§ AUSGEWÄHLTER AUSZUG:
==============================
Photo by Priscilla Du Preez on Unsplash

Local First Entwicklung im Frontend

Denis Lutz
8 min readJun 24, 2019

--

Einleitung

Gewöhnliche Front-End-Anwendungen müssen fast immer Daten von anderen Datenlieferanten konsumieren, meistens von einem Backend-System. Oft sind jedoch die Backends schwer-gewichtig, stehen nicht sofort zur Verfügung oder können generell nicht von der lokalen Entwickler-Umgebung angesprochen werden.

An dieser Stelle hat sich in meiner Entwicklungspraxis das Konzept der „local first“, auf Deutsch, der „lokal-zuerst“-Entwicklung sehr bewährt.

Was ist “local first” ?

Unter „lokal-zuerst“, versteht man die Arbeitsweise, bei der bereits auf der lokalen Maschine alles so nachstellt wird, wie es auch auf anderen Umgebungen vorgeplant wurde. Vor allem das Backend-System wird daher immer als ein lokaler HTTP-Server aufgesetzt, welches mit genau der selben REST-Definition funktioniert.

Motivation

Wenn man sich nun fragt, wozu derartiges Vorgehen nötig ist oder der Mehrwert generell fraglich erscheint, möchte ich folgende kritische Projekt-Situationen als Indikatoren kurz benennen:

  • Du musst bereits auf deinem Rechner gegen eine lokale Backend-Umgebung integrieren, dessen Build länger als 10 Sekunden oder gar über eine Minute dauert, dabei sind eigentlich nur Änderungen im Front-End notwendig.
==============================
§ DATENSATZINHALT:
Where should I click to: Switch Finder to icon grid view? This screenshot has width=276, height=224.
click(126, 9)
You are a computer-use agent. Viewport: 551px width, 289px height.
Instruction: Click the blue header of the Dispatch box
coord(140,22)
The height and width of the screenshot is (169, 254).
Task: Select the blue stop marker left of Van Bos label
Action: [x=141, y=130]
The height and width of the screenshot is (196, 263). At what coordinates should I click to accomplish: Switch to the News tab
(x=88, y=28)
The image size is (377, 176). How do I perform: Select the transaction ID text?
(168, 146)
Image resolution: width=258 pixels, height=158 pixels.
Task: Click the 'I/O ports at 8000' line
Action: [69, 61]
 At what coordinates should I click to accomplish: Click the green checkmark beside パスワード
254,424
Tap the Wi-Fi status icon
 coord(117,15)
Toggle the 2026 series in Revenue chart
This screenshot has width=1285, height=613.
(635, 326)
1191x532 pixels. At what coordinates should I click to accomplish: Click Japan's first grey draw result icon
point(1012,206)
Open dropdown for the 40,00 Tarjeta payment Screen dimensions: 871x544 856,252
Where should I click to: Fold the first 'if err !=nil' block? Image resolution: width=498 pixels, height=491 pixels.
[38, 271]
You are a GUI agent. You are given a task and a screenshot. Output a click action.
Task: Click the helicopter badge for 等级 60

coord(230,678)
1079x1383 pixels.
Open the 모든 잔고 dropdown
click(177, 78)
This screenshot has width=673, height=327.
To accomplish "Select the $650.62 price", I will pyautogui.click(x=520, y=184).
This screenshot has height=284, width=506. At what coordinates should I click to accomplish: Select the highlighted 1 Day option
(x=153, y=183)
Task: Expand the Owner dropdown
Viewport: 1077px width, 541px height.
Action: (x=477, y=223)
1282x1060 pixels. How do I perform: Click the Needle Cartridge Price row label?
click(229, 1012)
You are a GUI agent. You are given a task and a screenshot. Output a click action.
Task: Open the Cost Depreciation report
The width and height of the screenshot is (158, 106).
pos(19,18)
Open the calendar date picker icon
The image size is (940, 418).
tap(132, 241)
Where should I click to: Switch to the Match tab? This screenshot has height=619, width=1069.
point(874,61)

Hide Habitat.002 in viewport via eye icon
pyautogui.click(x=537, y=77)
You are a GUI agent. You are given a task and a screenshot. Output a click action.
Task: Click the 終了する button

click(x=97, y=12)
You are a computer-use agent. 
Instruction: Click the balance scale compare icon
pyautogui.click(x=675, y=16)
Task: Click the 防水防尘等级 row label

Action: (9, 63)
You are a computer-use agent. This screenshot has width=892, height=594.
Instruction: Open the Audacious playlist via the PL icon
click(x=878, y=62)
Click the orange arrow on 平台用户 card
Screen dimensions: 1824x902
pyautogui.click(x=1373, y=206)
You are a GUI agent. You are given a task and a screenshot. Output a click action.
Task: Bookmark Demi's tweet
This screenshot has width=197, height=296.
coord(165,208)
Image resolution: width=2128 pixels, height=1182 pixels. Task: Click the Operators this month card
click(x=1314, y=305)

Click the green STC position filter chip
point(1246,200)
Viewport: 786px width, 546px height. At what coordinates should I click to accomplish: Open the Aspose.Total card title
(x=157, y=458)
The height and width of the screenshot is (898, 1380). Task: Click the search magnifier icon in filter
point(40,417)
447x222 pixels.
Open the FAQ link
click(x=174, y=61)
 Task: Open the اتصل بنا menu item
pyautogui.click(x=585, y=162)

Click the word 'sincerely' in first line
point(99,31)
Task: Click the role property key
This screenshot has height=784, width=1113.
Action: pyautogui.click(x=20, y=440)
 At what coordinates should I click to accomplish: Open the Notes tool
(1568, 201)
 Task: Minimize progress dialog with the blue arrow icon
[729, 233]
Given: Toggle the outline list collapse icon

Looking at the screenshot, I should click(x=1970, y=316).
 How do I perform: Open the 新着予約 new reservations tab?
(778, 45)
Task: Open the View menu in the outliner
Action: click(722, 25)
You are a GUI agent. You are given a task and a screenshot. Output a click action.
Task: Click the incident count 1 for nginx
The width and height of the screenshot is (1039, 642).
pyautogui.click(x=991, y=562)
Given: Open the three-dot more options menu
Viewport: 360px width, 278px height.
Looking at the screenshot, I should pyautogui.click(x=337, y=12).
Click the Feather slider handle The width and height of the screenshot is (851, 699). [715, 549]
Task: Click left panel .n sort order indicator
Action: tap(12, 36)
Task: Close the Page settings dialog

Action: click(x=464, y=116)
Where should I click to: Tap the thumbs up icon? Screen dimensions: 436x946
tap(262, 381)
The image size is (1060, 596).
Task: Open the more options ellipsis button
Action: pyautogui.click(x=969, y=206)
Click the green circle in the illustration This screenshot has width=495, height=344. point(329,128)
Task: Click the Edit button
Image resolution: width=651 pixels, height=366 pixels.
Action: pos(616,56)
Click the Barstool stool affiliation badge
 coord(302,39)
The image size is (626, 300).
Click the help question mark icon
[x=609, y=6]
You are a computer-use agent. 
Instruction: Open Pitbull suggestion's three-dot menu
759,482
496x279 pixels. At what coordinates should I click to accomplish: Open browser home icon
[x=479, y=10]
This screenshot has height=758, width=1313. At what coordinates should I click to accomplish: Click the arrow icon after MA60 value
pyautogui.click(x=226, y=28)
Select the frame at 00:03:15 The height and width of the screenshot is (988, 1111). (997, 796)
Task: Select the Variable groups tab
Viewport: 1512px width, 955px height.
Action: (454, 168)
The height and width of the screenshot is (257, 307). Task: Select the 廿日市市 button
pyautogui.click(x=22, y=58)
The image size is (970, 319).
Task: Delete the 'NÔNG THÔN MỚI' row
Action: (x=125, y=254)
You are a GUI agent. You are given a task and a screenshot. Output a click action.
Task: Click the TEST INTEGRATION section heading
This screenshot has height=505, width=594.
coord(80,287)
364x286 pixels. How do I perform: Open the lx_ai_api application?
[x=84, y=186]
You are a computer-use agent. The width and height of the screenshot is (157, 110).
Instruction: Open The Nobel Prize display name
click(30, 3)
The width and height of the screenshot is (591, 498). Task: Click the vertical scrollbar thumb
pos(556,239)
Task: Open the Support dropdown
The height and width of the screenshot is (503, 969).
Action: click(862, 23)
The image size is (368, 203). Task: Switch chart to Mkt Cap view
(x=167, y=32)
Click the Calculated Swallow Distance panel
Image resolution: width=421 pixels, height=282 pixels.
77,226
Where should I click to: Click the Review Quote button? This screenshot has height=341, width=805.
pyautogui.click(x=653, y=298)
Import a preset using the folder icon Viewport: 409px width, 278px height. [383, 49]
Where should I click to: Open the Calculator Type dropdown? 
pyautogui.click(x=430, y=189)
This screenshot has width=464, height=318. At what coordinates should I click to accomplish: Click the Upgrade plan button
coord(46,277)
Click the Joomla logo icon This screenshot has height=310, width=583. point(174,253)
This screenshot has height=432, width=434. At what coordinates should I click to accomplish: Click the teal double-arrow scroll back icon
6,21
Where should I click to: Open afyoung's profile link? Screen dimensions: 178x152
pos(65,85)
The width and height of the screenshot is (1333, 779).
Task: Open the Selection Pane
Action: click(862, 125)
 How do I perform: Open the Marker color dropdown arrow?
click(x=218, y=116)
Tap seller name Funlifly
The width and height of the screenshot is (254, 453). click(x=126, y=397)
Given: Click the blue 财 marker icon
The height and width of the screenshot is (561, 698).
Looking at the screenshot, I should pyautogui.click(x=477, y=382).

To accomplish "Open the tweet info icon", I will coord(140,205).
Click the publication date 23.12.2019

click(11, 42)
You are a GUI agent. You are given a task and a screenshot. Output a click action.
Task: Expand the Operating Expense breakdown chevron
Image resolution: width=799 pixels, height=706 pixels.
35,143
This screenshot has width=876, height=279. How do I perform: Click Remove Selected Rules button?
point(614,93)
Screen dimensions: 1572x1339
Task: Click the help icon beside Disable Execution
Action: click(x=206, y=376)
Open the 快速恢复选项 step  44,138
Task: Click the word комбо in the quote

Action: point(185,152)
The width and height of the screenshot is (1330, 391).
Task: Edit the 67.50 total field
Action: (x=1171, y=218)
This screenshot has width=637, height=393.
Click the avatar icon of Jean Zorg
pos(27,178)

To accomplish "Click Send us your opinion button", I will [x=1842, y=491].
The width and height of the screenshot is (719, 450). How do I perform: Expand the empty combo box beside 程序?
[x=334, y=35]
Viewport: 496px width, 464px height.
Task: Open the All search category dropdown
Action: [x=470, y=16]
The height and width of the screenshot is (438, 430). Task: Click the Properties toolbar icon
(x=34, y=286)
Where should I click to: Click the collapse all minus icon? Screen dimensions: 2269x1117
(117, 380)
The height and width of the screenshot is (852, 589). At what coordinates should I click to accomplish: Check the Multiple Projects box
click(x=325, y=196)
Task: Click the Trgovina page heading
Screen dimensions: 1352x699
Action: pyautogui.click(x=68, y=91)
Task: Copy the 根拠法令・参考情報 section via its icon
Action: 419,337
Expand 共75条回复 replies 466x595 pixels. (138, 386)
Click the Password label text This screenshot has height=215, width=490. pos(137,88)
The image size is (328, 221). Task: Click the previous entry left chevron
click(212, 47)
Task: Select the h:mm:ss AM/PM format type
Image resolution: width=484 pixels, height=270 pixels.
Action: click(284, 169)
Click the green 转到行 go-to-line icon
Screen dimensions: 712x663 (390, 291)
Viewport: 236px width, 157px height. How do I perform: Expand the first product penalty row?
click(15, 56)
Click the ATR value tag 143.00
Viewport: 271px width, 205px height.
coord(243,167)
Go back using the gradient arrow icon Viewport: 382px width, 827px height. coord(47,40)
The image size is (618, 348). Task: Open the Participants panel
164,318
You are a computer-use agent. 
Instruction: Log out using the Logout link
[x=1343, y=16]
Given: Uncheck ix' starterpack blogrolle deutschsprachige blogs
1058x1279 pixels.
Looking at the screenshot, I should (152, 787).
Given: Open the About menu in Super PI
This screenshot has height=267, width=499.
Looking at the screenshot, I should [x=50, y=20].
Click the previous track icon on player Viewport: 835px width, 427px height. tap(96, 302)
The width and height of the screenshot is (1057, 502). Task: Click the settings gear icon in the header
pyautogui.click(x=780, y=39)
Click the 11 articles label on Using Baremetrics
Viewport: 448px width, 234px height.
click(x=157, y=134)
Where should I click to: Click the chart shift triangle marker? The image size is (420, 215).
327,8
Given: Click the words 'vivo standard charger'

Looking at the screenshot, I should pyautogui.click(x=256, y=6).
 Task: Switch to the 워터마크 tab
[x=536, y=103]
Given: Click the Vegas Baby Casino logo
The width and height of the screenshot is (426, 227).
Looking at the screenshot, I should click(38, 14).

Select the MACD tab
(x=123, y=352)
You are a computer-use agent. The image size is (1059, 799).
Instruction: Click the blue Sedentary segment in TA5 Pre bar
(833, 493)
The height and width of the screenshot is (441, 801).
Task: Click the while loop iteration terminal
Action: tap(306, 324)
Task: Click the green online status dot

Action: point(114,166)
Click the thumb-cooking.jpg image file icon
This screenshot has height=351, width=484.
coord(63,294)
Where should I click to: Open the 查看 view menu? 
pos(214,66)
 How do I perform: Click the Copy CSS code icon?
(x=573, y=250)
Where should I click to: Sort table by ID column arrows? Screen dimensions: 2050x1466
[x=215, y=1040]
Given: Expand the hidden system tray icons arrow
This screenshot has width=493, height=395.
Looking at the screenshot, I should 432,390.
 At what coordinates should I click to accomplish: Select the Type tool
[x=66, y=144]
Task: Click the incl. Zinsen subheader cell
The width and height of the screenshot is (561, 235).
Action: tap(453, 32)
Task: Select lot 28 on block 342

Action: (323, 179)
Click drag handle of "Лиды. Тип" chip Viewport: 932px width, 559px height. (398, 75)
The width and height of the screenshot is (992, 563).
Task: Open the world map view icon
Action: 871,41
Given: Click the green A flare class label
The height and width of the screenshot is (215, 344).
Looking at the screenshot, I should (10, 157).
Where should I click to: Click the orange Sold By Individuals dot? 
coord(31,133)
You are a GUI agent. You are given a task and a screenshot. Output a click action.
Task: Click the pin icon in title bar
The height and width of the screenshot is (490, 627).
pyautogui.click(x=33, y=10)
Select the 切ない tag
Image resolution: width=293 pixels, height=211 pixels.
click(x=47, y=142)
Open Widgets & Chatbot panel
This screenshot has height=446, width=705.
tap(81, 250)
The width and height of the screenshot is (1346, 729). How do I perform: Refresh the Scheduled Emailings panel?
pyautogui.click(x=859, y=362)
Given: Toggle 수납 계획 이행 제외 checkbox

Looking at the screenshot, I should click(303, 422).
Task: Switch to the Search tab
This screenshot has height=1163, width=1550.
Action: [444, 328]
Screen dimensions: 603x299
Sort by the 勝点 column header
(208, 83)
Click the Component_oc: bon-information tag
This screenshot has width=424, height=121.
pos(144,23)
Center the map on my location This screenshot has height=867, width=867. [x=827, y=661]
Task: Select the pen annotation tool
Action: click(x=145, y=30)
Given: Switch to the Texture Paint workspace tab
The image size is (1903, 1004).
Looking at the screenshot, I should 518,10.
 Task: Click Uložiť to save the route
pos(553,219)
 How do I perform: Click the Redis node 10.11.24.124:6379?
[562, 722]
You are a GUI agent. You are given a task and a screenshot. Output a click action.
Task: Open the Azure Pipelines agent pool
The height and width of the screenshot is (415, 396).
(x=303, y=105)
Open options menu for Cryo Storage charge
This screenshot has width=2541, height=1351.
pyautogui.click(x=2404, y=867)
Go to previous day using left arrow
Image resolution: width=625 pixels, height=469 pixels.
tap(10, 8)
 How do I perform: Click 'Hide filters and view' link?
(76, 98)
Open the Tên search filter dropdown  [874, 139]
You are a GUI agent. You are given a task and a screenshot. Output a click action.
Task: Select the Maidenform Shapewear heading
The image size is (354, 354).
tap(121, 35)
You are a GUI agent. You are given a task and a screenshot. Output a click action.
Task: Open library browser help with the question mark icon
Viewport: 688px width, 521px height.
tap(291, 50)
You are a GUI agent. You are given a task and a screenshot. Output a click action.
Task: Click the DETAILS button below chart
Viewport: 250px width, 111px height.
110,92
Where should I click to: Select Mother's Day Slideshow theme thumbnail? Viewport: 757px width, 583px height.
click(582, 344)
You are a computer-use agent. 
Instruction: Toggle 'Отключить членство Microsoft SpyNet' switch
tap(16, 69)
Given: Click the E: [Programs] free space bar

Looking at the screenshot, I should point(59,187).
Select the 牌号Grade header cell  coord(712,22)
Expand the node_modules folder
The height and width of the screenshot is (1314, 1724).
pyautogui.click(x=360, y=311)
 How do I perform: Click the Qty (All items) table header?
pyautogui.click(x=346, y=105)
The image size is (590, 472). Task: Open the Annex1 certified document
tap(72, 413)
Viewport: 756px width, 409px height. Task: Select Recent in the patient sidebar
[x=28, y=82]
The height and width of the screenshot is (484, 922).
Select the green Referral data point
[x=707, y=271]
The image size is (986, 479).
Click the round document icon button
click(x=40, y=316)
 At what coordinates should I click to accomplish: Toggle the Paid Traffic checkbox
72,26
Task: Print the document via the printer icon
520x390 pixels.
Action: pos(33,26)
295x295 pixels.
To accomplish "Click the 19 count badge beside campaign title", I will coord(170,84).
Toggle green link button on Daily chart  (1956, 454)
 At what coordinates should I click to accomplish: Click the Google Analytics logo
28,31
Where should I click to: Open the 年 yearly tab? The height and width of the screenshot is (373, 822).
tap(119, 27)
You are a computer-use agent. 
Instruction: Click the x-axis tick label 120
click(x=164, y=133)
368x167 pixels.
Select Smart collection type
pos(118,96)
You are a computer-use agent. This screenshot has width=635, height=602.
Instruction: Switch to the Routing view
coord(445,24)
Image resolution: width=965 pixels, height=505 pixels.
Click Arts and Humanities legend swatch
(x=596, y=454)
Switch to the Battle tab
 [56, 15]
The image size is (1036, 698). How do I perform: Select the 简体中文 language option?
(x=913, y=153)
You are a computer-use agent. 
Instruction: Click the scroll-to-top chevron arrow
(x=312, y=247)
==============================
§ AUFGABE:
Schreibe aus dem Text über Local-First-Entwicklung den Abschnitt von „Photo by Priscilla“ bis „Entwickler-Umgebung angesprochen werden.“ wortgetreu ab.

§ ANTWORT:
Photo by Priscilla Du Preez on Unsplash

Local First Entwicklung im Frontend

Denis Lutz
8 min readJun 24, 2019

--

Einleitung

Gewöhnliche Front-End-Anwendungen müssen fast immer Daten von anderen Datenlieferanten konsumieren, meistens von einem Backend-System. Oft sind jedoch die Backends schwer-gewichtig, stehen nicht sofort zur Verfügung oder können generell nicht von der lokalen Entwickler-Umgebung angesprochen werden.